You ask a cobbler in Casablanca to repair the worn soles of your shoes. You then ask what it will cost. He replies, “Five dollars”, or the equivalent in local currency. You come back the following week and learn that the cost will be eight dollars. You ask why. (Wrong move.) He explains that he ran out of sole leather before he got to your shoes and had to buy more at a higher price. What do you do? Report him to the Better Business Bureau? Forget it. Pay the eight dollars and take your shoes. He wants your return business and has given you a fair price.
These changes in projections are changes in expectations to those outside the culture, thus causing stress. But to those inside the culture, they are the natural truth of life and its wrinkles, and cause no stress. You get to choose.

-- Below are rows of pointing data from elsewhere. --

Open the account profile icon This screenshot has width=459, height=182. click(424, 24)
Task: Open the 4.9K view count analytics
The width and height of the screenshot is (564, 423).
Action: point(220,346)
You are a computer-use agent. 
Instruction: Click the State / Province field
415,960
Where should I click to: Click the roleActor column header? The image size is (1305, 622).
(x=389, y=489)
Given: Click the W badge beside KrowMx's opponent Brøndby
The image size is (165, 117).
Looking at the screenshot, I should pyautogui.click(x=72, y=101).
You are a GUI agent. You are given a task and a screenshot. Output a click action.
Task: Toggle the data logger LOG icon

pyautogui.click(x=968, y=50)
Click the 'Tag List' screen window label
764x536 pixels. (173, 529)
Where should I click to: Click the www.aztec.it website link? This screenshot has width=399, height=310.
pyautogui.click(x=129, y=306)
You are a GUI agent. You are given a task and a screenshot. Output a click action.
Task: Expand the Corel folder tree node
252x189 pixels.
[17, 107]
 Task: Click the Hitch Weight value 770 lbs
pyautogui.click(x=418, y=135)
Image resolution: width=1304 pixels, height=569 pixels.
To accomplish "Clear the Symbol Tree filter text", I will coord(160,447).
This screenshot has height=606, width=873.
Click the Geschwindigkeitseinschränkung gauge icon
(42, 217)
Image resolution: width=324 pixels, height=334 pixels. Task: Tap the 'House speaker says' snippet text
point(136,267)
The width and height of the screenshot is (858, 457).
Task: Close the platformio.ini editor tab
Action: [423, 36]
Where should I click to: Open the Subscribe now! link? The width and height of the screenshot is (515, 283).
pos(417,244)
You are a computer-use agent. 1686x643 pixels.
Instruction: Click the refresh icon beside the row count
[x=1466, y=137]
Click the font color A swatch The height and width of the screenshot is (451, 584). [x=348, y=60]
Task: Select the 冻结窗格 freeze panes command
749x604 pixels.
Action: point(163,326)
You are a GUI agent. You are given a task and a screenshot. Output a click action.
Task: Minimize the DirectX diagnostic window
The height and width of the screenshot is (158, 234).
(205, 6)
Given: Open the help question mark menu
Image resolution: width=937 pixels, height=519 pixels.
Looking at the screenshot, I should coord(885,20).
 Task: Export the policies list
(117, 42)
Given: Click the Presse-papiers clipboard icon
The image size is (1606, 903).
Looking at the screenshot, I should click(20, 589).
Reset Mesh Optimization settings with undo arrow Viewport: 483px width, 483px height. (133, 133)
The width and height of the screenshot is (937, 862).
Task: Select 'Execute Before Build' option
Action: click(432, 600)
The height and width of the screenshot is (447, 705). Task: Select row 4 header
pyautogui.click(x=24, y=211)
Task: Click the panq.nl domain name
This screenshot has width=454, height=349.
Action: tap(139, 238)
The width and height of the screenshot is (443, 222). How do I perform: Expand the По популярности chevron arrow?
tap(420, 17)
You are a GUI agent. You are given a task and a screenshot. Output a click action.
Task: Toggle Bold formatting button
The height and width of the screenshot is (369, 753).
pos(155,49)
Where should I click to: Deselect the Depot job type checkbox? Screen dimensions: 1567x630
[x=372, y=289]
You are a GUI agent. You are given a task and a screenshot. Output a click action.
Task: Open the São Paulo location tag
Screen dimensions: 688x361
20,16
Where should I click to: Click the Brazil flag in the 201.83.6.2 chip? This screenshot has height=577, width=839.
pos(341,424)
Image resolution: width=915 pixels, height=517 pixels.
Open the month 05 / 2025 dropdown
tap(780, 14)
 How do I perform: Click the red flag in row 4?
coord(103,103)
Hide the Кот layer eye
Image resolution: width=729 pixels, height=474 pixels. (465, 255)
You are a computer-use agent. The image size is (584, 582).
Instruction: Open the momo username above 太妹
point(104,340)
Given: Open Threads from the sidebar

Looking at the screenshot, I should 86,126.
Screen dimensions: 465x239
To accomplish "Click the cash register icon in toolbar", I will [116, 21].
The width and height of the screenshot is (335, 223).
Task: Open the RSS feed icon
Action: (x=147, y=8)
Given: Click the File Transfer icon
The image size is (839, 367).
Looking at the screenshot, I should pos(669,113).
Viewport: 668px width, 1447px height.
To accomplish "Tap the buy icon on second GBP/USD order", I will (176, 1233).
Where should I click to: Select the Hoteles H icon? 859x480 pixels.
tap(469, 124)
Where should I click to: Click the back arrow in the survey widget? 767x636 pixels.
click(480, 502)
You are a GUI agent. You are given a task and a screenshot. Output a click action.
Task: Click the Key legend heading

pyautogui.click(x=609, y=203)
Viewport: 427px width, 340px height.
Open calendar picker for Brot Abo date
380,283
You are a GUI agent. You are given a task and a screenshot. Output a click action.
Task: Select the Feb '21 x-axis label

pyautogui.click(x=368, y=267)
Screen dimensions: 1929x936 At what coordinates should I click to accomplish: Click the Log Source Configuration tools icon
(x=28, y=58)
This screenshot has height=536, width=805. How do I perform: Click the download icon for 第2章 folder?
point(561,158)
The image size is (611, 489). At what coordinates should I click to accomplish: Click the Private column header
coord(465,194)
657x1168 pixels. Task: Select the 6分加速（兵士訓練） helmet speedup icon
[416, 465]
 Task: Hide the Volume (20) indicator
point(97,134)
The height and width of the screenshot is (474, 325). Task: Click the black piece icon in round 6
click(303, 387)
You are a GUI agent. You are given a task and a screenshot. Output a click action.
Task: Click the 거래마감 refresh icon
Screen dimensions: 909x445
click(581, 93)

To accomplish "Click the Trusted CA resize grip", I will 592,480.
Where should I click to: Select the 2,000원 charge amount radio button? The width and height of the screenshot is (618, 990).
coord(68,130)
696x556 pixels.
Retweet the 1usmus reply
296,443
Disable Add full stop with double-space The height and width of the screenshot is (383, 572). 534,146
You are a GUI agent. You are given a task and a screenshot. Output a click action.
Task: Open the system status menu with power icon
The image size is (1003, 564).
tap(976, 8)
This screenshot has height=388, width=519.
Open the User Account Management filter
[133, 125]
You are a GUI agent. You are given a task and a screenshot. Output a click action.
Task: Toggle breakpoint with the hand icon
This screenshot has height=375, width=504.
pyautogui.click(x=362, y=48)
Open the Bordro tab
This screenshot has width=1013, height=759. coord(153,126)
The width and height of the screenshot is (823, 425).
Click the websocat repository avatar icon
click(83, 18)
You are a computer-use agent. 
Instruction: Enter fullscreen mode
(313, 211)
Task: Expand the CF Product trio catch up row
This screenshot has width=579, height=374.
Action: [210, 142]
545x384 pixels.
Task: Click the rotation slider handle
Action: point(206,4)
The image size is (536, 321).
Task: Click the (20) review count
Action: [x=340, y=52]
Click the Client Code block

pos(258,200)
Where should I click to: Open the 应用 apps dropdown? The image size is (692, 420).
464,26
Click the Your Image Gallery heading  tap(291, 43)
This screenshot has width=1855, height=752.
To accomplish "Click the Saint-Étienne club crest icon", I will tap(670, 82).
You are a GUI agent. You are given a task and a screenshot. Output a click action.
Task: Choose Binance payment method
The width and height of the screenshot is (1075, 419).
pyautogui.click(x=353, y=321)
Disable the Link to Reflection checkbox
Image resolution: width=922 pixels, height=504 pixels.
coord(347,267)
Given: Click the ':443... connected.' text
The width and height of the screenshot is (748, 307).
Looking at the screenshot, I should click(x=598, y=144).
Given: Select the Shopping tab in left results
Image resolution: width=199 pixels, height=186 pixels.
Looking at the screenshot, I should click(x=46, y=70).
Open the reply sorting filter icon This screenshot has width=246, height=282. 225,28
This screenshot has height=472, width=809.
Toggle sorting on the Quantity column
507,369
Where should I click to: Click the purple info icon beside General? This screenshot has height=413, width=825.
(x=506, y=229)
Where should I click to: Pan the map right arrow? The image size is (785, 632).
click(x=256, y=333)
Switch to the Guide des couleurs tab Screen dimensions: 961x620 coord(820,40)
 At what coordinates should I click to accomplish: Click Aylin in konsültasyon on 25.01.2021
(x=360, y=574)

The Arabs say “Bukra, in-sha’ Allah”, which means “Tomorrow, God willing” but which also means, “I don’t know.” When you ask if they can repair your VCR, they say, “Fiish mushkila”, which means “No problem”, but which also means, “I’ve never done it before, but I think I can figure it out.”
It is wrong to believe that merchants and service providers in such cultures will eventually see things your way and adhere to strict schedules and a firm bottom line. Instead, they will constantly see you as demanding and difficult.
At the other end of the spectrum, if you leave your suits with a German cleaner, he will tell you to pick them up next Tuesday at two. If you show up at four, he scowls at you because the suits have been hanging at his front counter for 2 hours.